Supplied material
#####

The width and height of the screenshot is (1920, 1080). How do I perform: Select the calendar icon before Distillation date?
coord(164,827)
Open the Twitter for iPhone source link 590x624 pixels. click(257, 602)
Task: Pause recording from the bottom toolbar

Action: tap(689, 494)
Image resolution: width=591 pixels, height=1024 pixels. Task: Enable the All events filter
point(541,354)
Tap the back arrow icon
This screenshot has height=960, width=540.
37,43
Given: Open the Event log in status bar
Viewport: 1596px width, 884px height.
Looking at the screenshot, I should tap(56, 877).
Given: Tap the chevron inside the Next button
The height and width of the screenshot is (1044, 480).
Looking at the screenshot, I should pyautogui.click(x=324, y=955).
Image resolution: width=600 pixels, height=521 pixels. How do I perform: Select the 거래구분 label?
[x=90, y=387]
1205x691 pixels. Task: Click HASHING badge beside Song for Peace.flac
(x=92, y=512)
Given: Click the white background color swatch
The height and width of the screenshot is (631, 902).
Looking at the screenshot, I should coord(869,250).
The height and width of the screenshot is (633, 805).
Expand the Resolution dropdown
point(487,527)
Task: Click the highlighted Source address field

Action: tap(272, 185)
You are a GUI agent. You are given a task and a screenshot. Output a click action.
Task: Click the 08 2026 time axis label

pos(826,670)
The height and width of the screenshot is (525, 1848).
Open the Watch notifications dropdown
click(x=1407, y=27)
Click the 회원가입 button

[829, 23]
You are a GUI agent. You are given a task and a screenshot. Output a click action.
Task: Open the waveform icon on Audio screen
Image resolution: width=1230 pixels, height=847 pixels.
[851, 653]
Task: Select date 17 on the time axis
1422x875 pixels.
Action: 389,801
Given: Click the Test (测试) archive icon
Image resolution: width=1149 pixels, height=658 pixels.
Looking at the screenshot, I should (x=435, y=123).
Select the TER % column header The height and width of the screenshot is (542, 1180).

#####

Try it
Each line of the data should be reproduced exactly as it appears.

Task response
The width and height of the screenshot is (1920, 1080). How do I perform: Select the calendar icon before Distillation date?
coord(164,827)
Open the Twitter for iPhone source link 590x624 pixels. click(257, 602)
Task: Pause recording from the bottom toolbar

Action: tap(689, 494)
Image resolution: width=591 pixels, height=1024 pixels. Task: Enable the All events filter
point(541,354)
Tap the back arrow icon
This screenshot has height=960, width=540.
37,43
Given: Open the Event log in status bar
Viewport: 1596px width, 884px height.
Looking at the screenshot, I should tap(56, 877).
Given: Tap the chevron inside the Next button
The height and width of the screenshot is (1044, 480).
Looking at the screenshot, I should pyautogui.click(x=324, y=955).
Image resolution: width=600 pixels, height=521 pixels. How do I perform: Select the 거래구분 label?
[x=90, y=387]
1205x691 pixels. Task: Click HASHING badge beside Song for Peace.flac
(x=92, y=512)
Given: Click the white background color swatch
The height and width of the screenshot is (631, 902).
Looking at the screenshot, I should coord(869,250).
The height and width of the screenshot is (633, 805).
Expand the Resolution dropdown
point(487,527)
Task: Click the highlighted Source address field

Action: tap(272, 185)
You are a GUI agent. You are given a task and a screenshot. Output a click action.
Task: Click the 08 2026 time axis label

pos(826,670)
The height and width of the screenshot is (525, 1848).
Open the Watch notifications dropdown
click(x=1407, y=27)
Click the 회원가입 button

[829, 23]
You are a GUI agent. You are given a task and a screenshot. Output a click action.
Task: Open the waveform icon on Audio screen
Image resolution: width=1230 pixels, height=847 pixels.
[851, 653]
Task: Select date 17 on the time axis
1422x875 pixels.
Action: 389,801
Given: Click the Test (测试) archive icon
Image resolution: width=1149 pixels, height=658 pixels.
Looking at the screenshot, I should (x=435, y=123).
Select the TER % column header The height and width of the screenshot is (542, 1180).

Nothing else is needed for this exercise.